Prove that $A_i$ has at least $1$ member that is not colored.

Question

Let $A_1, A_2, \dots , A_n$ be subsets of $\{1, 2,\dots , n\}$ of size $3$. Prove that $\lfloor \frac{n}{3}\rfloor$ members of $\{1, 2,\dots , n\}$ can be colored such that each $A_i$ has at least $1$ member that is not colored.

I think of doing induction. For $n=3$, it is true. Now say it is true for $n=1,2,\dots,k$, we will show that it's true for $n=k+1$. But this doesn't go that far.

Rewording the problem, Prove that $\lceil \frac{2n}{3}\rceil$ members of $\{1, 2,\dots , n\}$ can be colored such that each $A_i$ has at least $1$ member that is colored.

Note that $$|A_1|+\dots+|A_n|=3n.$$ Moreover consider $A=A_1\cup A_2\dots \cup A_n$. If $|A|\le \lceil \frac{2n}{3}\rceil$ then just colour every element and we are done. So, let $|A|>\lceil \frac{2n}{3}\rceil$.

But then I am not sure what to do for $|A|>\lceil \frac{2n}{3}\rceil$.

Any solutions?

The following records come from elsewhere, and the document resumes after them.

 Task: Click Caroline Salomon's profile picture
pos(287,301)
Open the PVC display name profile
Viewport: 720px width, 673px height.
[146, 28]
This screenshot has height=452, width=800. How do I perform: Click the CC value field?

If possible, can greedy algorithm not be used as I am not comfortable with it.

Answer 1

By applying the probabilistic method as in this question, you can obtain a stronger lower bound of $\lceil 2\sqrt3 n/9\rceil$. Taking $p = 1/\sqrt{3}$ yields $p - p^3 = 2\sqrt{3}/9$, and $\alpha(G)$ is an integer, so $\alpha(G) \ge 2\sqrt3 n/9$ implies $\alpha(G) \ge \lceil 2\sqrt3 n/9 \rceil$.